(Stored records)

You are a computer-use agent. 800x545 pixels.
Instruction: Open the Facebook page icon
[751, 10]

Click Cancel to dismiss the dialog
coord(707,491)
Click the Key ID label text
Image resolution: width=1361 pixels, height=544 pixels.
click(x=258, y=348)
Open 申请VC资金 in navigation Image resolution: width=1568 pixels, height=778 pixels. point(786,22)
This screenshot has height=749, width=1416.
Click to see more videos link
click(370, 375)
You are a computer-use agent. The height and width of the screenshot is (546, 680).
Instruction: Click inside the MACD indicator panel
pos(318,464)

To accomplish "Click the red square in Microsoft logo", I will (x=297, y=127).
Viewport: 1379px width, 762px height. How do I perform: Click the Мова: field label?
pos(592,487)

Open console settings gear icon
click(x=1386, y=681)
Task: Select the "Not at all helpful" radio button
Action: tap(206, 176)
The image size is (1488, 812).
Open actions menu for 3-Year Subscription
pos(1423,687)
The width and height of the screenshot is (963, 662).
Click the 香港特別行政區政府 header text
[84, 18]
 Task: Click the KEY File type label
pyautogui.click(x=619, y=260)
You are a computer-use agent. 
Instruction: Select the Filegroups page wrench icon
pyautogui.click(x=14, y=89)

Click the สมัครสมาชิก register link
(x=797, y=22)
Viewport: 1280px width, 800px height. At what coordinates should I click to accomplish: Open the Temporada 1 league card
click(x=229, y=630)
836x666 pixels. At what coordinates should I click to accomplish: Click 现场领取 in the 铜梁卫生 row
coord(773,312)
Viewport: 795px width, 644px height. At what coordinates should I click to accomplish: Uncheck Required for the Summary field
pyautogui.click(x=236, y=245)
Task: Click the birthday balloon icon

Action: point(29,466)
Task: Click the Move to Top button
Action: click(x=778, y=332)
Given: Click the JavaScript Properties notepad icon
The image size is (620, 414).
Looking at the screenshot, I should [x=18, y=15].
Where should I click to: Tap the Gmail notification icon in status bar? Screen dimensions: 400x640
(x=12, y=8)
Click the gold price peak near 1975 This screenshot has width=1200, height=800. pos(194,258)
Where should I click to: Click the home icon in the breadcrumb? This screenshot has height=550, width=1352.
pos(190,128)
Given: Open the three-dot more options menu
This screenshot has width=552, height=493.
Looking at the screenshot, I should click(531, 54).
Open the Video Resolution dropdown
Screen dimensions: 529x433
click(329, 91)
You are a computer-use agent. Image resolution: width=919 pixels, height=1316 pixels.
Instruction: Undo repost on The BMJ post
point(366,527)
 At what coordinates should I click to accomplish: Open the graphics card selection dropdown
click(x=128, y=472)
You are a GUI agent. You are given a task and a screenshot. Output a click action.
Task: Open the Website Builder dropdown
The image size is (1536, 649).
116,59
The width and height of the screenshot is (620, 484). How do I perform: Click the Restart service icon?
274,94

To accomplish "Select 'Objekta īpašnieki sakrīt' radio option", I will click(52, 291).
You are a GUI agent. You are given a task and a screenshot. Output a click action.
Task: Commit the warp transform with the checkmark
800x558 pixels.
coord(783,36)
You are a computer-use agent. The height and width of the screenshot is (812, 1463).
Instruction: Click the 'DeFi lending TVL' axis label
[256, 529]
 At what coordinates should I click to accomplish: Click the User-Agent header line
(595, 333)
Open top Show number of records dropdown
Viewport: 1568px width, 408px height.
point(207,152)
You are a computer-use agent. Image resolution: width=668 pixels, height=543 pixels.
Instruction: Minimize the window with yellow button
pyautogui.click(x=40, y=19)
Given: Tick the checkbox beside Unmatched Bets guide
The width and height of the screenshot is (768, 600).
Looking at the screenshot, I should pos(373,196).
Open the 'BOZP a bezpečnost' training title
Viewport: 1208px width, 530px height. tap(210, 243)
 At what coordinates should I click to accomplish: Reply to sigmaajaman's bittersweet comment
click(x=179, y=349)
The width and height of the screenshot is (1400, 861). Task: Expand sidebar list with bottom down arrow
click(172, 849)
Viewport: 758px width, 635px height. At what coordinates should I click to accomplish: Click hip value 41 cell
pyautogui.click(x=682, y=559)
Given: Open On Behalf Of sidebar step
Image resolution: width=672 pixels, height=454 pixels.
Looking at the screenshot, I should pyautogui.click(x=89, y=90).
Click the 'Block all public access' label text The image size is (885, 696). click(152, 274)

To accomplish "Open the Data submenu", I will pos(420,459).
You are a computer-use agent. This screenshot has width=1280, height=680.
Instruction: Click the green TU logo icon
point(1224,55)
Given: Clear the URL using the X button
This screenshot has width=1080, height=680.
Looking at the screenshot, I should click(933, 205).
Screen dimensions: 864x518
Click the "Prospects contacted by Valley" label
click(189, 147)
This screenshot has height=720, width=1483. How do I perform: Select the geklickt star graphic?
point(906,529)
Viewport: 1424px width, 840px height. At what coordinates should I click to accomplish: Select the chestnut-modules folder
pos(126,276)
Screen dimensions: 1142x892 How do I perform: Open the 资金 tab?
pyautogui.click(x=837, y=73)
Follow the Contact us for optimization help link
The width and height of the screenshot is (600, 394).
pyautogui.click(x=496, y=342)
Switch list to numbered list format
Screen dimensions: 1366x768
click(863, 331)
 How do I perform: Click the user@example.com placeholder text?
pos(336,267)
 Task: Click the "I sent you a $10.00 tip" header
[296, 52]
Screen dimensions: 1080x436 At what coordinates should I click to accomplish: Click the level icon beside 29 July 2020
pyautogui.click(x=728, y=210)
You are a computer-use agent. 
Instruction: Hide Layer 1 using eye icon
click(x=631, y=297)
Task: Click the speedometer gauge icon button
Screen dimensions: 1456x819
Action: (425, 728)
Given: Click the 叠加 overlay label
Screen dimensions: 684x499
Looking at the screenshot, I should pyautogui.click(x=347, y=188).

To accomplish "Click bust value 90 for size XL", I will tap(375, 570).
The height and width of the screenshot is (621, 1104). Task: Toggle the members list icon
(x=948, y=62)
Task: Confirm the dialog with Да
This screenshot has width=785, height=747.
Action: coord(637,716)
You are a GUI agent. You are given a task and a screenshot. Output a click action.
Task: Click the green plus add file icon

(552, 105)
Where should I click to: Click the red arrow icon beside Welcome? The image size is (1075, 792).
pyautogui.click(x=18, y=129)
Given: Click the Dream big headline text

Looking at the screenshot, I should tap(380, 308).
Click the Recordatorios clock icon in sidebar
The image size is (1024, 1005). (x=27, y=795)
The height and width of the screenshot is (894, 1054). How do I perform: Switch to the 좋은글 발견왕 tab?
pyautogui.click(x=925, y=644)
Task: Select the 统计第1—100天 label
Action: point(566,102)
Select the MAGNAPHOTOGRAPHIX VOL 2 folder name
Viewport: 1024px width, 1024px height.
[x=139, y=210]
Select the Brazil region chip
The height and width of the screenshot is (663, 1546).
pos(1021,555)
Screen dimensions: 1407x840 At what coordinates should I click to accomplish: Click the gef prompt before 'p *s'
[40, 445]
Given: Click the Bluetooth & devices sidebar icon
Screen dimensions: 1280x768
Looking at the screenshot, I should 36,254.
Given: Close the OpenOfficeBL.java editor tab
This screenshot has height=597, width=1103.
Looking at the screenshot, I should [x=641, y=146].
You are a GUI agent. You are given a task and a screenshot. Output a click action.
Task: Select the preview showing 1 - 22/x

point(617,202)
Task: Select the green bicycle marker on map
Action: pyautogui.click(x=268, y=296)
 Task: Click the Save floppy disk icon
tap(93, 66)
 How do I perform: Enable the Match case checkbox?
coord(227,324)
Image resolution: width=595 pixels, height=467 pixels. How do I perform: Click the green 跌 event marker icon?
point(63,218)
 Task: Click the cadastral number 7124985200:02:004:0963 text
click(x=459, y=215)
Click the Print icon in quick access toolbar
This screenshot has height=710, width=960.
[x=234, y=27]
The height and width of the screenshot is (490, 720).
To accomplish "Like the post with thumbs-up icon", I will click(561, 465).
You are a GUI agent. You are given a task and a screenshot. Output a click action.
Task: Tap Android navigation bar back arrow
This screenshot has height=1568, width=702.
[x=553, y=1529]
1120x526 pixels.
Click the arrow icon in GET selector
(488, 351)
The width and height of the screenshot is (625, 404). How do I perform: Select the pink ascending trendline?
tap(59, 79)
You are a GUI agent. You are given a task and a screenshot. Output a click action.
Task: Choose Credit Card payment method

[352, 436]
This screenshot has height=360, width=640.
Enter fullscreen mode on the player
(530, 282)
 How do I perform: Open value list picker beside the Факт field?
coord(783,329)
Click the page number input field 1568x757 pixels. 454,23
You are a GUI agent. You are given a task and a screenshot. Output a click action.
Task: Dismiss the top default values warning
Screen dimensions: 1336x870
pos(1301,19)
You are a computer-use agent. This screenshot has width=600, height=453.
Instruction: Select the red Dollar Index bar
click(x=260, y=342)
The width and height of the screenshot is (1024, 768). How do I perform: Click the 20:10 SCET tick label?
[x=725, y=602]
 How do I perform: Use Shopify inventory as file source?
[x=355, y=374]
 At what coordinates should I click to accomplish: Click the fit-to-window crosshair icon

• Task to carry out: Your task is to restate, word for word, only those lines above that fall between the line holding "Task: Click the birthday balloon icon" and the line holding "Click the gold", inclusive.

• Result for this task:
Task: Click the birthday balloon icon

Action: point(29,466)
Task: Click the Move to Top button
Action: click(x=778, y=332)
Given: Click the JavaScript Properties notepad icon
The image size is (620, 414).
Looking at the screenshot, I should [x=18, y=15].
Where should I click to: Tap the Gmail notification icon in status bar? Screen dimensions: 400x640
(x=12, y=8)
Click the gold price peak near 1975 This screenshot has width=1200, height=800. pos(194,258)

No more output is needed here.